Atenta a isso, a Embrapa Arroz e Feijão, após 12 anos de pesquisas e um investimento de R$ 1,8 milhão, lançou em maio de 2004 um arroz aromático no qual é possível sentir sabores como pipoca ou ervas finas, valorizando o produto nacional. O BRS Aroma, nome designado pela Embrapa ao novo produto, apresenta produtividade média de 3,2 mil kg/ha, número semelhante ao das variedades convencionais de terras altas, e um notável potencial de agregação de valor, uma vez que pode chegar a custar três vezes mais que o grão tradicional no mercado.

Segundo a Embrapa, as sementes desenvolvidas são mais indicadas para as terras altas de Goiás, Tocantins, Pará, Maranhão, Piauí, onde apresenta produtividade igual à BRS Primavera. É própria também para Rondônia e Mato Grosso, mas tem rendimento ligeiramente inferior à Primavera. De acordo com estudos da instituição, a BRS Aroma é mais resistente ao acamamento e à brusone, mas ligeiramente menos resistente à mancha-parda e à mancha-dos-grãos que a BRS Primavera.

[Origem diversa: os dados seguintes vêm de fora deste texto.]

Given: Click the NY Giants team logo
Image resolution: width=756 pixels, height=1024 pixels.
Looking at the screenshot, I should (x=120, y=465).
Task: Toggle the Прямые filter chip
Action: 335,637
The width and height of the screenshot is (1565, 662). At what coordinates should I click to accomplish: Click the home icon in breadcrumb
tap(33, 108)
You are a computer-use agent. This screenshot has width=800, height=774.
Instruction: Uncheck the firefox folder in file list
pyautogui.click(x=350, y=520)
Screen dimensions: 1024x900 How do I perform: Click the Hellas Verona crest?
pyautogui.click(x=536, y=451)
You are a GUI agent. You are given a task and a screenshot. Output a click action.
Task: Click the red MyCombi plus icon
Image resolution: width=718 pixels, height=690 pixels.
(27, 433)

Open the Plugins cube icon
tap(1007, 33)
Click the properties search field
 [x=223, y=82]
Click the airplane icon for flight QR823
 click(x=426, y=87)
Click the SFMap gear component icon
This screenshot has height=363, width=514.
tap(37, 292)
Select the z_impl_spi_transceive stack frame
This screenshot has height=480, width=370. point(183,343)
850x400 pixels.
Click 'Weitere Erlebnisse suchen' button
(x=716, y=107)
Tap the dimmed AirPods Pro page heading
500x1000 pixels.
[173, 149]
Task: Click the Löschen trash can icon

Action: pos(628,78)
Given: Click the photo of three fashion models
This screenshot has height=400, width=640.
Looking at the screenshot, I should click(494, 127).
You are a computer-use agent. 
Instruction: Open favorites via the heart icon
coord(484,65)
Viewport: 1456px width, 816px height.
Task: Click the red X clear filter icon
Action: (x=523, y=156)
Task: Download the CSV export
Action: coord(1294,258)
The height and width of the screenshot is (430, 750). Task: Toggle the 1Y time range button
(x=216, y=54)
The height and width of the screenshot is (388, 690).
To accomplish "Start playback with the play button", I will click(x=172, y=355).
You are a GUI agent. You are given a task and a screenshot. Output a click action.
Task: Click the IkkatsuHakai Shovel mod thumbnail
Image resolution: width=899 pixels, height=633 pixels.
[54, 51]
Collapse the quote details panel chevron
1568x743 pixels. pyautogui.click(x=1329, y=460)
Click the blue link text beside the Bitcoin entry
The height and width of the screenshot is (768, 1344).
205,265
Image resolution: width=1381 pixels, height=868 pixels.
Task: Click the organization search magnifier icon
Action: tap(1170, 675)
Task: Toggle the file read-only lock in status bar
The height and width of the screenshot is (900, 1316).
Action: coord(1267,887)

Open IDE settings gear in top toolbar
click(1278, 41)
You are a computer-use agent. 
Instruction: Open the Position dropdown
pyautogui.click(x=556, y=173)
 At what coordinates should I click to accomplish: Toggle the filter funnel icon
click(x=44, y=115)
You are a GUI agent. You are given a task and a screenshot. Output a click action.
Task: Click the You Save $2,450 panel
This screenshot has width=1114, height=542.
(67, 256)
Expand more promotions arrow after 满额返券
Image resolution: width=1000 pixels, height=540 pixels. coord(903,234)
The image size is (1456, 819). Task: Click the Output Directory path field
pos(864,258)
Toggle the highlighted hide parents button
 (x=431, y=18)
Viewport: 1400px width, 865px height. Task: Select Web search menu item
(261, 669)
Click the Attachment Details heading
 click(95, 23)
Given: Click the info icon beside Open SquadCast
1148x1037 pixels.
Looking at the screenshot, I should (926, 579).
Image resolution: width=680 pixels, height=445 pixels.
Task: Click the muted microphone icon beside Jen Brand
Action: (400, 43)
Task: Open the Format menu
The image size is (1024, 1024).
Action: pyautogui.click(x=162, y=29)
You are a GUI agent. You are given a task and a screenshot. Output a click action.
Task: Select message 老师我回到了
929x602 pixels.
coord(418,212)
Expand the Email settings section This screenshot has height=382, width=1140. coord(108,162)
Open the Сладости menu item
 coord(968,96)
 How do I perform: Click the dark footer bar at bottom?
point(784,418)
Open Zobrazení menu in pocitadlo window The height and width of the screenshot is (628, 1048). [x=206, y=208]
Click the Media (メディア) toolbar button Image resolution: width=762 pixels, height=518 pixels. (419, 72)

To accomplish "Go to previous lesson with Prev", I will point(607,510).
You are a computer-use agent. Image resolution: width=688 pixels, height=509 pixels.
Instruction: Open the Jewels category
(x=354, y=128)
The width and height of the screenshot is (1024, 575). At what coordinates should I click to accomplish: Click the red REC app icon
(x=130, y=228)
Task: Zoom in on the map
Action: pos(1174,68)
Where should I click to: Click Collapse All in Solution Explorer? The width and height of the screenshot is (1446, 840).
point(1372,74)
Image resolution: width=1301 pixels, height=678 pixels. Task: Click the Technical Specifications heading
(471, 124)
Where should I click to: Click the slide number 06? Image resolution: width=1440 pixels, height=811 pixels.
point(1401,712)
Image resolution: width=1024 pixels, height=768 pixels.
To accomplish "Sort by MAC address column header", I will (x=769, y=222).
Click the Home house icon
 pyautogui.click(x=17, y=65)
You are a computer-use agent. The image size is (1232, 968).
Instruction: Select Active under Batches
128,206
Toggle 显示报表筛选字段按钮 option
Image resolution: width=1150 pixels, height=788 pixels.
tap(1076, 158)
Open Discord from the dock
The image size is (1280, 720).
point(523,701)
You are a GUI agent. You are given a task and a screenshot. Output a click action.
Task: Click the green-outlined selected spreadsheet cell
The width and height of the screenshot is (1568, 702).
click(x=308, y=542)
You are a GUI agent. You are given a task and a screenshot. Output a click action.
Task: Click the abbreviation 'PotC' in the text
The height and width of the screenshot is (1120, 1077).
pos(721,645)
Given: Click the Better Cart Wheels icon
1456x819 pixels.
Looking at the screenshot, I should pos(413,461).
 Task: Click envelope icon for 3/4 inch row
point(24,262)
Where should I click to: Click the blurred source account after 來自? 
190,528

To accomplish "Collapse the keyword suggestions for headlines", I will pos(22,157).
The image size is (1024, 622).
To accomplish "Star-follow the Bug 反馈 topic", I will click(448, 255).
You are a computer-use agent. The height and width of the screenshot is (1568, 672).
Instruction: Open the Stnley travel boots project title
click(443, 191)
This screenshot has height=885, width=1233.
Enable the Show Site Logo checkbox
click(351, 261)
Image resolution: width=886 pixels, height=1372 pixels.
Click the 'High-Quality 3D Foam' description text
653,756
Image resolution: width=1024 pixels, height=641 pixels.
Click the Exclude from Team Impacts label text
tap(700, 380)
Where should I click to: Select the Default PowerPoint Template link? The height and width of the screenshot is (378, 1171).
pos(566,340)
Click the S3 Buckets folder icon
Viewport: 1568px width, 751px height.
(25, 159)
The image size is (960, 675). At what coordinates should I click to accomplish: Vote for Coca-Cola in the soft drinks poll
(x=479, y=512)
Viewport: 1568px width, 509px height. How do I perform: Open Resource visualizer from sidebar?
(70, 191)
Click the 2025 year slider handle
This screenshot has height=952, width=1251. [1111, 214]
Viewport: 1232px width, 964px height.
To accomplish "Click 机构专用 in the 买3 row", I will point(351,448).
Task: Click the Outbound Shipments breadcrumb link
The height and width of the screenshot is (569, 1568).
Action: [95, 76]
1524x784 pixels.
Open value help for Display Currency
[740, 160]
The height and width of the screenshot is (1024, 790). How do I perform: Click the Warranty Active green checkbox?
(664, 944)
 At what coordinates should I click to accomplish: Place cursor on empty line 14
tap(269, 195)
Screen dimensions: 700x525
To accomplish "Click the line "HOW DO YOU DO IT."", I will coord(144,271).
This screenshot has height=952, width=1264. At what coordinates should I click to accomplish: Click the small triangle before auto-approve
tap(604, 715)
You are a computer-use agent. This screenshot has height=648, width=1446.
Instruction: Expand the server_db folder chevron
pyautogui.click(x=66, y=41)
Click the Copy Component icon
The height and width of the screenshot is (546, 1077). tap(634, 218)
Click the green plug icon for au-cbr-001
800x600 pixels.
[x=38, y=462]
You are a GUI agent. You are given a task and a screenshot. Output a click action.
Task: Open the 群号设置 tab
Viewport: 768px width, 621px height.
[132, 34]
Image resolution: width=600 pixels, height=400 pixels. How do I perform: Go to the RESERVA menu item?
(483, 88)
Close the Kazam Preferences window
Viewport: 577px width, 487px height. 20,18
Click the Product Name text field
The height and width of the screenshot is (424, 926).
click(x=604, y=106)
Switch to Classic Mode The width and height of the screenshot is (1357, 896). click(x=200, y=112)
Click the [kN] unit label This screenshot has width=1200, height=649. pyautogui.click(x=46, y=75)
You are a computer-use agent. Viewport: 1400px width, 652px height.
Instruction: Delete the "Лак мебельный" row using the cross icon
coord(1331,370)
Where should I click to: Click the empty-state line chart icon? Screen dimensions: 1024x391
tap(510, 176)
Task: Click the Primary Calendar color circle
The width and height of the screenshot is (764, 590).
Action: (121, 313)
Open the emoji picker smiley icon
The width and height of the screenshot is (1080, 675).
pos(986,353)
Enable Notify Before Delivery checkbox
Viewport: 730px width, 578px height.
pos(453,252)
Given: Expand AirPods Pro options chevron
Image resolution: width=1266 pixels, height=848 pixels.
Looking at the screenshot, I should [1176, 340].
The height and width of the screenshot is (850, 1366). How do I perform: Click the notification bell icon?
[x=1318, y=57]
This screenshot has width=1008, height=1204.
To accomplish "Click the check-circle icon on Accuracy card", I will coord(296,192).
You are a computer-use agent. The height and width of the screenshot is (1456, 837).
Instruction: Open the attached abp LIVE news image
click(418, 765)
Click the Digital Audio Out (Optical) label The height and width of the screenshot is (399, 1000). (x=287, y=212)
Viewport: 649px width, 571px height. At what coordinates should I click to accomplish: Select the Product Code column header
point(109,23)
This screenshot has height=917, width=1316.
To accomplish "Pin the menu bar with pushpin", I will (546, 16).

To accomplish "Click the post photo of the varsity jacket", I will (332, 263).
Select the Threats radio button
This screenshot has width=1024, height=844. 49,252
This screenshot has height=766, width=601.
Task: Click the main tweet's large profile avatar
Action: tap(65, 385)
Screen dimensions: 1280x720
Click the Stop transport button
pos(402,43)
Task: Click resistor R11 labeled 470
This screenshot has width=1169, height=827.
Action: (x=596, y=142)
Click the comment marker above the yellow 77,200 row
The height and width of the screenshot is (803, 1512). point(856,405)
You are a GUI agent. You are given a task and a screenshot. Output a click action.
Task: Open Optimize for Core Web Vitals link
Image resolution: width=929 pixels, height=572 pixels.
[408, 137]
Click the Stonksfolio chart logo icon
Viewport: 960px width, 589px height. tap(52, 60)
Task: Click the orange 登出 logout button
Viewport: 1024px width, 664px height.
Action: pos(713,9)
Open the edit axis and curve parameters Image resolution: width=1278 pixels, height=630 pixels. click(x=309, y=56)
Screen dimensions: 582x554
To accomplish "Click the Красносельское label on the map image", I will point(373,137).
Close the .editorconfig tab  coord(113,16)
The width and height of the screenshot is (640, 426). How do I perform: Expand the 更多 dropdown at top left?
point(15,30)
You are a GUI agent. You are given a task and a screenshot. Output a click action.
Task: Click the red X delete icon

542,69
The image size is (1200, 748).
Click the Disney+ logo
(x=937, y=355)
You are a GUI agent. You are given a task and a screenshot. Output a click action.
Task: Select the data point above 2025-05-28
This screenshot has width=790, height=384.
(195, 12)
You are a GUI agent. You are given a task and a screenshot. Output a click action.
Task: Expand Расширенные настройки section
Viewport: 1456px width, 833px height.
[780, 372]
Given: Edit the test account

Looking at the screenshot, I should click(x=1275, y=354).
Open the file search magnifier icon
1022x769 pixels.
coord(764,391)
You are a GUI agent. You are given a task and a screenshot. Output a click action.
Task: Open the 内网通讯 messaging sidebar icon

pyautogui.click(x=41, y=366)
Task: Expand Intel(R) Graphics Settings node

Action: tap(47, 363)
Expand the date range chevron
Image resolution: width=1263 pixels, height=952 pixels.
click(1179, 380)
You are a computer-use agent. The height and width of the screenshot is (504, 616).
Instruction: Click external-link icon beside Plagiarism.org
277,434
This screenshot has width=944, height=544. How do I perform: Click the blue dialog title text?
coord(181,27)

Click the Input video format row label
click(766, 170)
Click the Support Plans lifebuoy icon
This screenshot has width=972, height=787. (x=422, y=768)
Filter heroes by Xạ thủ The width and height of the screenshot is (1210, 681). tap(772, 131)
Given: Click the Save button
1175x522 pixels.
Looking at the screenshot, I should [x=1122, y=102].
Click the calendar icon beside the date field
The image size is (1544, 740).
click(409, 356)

A Embrapa Arroz e Feijão divulgou em novembro de 2003 uma pesquisa realizada junto a pessoas de várias idades, níveis de escolaridade e renda para avaliar a reação do consumidor ao produto. Ao oferecer duas amostras de arroz, uma aromática e a outra convencional, constatou-se que 73% dos entrevistados perceberam um aroma diferente no arroz aromático, mas 44% desses não estabeleceram semelhança alguma com cheiros já conhecidos. 58% relataram uma aparência diferente no arroz aromático, mas o aspecto (cor, tamanho do grão, pegajosidade, umidade) não foi especificado na pesquisa. Pesquisadores concluíram que a variedade foi bem aceita pelos consumidores, mas aconselham introduzir no mercado embalagens menores, com no máximo 1kg, e com sugestões para consumo e elaboração de pratos especiais.

O IAC iniciou em 1992 pesquisas focadas no melhoramento genético de linhagens trazidas dos Estados Unidos e adaptadas ao estado de São Paulo. Em março de 2001, lançou a variedade aromática IAC-500, também com aroma de pipoca. Para Cândido Ricardo Bastos, pesquisador do Centro de Plantas Graníferas do IAC, “o que difere o arroz aromático das variedades convencionais são o aroma e o sabor, além do preço que o produto chega a alcançar no mercado, que pode ser cinco vezes maior”.

Conforme informações do IAC, que realizou os estudos em parceria com a A&M University do Texas (EUA) e o Departamento de Agricultura norte-americano (USDA), o plantio, colheita, processamento e aparência são praticamente idênticos às outras variedades. A IAC-500 apresenta ciclo biológico precoce, elevada resistência ao acamamento e bom potencial produtivo. Pode ser utilizada em sistema de arroz inundado ou de terras altas com irrigação suplementar por aspersão.

Em relação às cultivares tradicionais, como a IAC-103, a produtividade da IAC-500 chega a ser 15% menor, mas o alto rendimento de grãos inteiros e o maior preço obtido no mercado justificam sua recomendação para plantio no Estado de São Paulo.

Mas Cândido deixa um alerta para os produtores que desejam cultivar o arroz aromático: “aqueles que trabalham com tipos especiais e desejam que seu produto encontre lugar nos mercados interno e externo devem colocar em prática o padrão de qualidade internacional durante o cultivo, pois maiores tecnologias serão disponibilizadas para que a indústria possa investir nessa área”.

Com uma maior divulgação do arroz aromático, o produto possivelmente geraria curiosidade nos consumidores, que levariam o produto para suas mesas. A continuidade na compra e no consumo, contudo, só será observada se o alimento apresentar qualidade. Os fatores preço e hábito cultural certamente influenciarão no momento da escolha também.